For the weapons of our warfare are not carnal, but mighty before God for the pulling down of strong holds. The Apostle here describes the kind of weapons he used, i.e., the means by which he carried on his ministry in contrast with those of his adversaries. … The Apostle brings into positive contrast with the carnal (sarkika) not the spiritual (pneumatika) but the mighty in God’s sight (dynati to theo). The fleshly is also that which is feeble, and especially when it is in conflict with the world for the cause of God, it is entirely powerless. … dynata is more particularly defined by to theo to mean that which is powerful in God’s esteem, before God.28

When fleshly weapons are pressed into service for God, they are feeble and “entirely powerless” as Lange points out. But this doesn’t stop Christians from using the wrong weapons anyway.

Just because God defines which weapons are mighty doesn’t mean humans will agree – even regenerate humans. Men routinely despise God’s methods, His weapons, and seek out weapons that men think are effectual. This rejection of God’s position not only retards the growth of God’s kingdom, but it helps secure the unregenerate in their rebellion against God. Wrong weapon, wrong end result. The “high things” that were to have been pulled down were things “by which the enemy strives to maintain his ground.”29 By using worldly weapons, God’s enemies not only maintain their ground, their strongholds grow even taller.

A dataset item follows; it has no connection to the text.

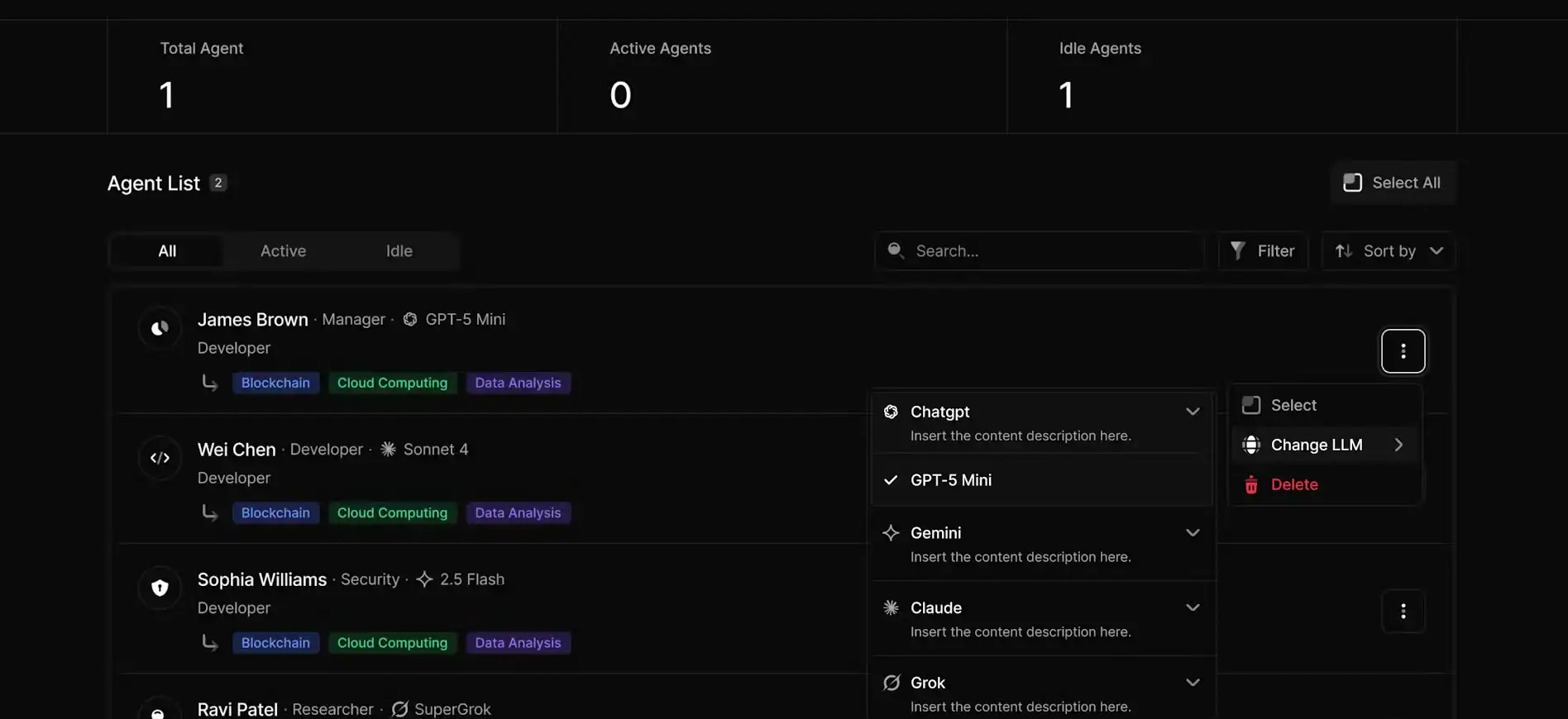The image size is (1568, 719).
Task: Collapse the Chatgpt model group chevron
Action: (1192, 412)
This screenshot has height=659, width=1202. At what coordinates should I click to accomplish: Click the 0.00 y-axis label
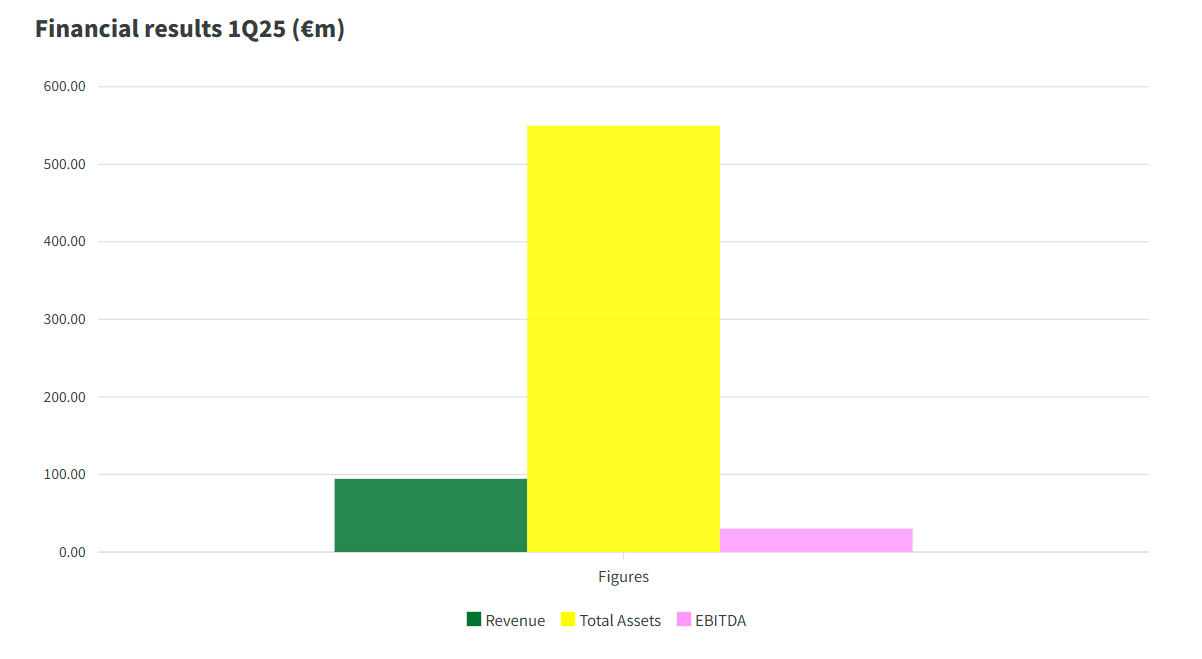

Hughes, in commenting on 2 Cor. 10:4, draws the same conclusion in pointed terms (note the final words in his assessment here):

Only spiritual weapons are divinely powerful for the overthrow of the fortresses of evil. This constitutes an admonition to the Church and particularly to her leaders, for the temptation is ever present to meet the challenge of the world, which is under the sway of the evil one, with the carnal weapons of this world – with human wisdom and philosophy, with the attractions of secular entertainment, with the display of massive organization.30

One such carnal weapon that leverages “the display of massive organization” is the economic boycott. We have commented repeatedly on this tactic, showing scripturally why it should have no place in our armory, but the temptation Hughes describes above continues to sway well-meaning Christians to use the world’s weapons despite the compelling biblical arguments against boycotts (quite aside from Paul’s teaching here).

We Are to Wage War Differently

Ralph P. Martin’s rendering of 2 Cor. 10:3 brings the kind of clarity we need at this juncture. “For though we are living in this world, we do not carry on a war as the world does.”31 Dr. Rushdoony, in his commentary on the Corinthian letters, paraphrases Paul’s meaning thus: “We live in this world where men think only of considerations humanistically; but we are not to wage war against anything or anyone after the flesh.”32

Further, the casting down of these strongholds is actually necessary for the eternal benefit of those hiding inside of them: such men remain chained inside their strongholds until the truth sets them free. Hughes says of the intellectual tower raised up by the unregenerate man that “unless it is cast down by the gospel of God’s grace in Christ Jesus, his tower becomes his tomb.”33 In turn, when Christians prosecute their warfare according to God’s plan to take every thought captive, “the capture proves to be a radical liberation, for only in unconditional surrender to God, his Creator, Redeemer, and Judge, is man’s freedom to be found.”34

Many expositors believe Paul is applying Prov. 21:22 in 2 Cor. 10:3-5, so a glance at that passage is warranted. Hughes renders it, “A wise man scales strong cities and casts down the stronghold in which the ungodly trusted.”35 Delitzsch explains the basis for this man’s success in this battle:

If a city is defended by ever so many valiant men, the wise man knows the point where it may be overcome, and knows how to organize the assault so as to destroy the proud fortress. With wisdom he brings it to ruin.36

The source of wisdom, so far as Proverbs is concerned, is always the law-word of God. As in Eccl. 9:13-17, also cited in connection with Paul’s argument here, wisdom is better than strength, and it is wisdom that alters the course of history – not by might nor by power, but by My Spirit, saith the Lord (Zech. 4:6).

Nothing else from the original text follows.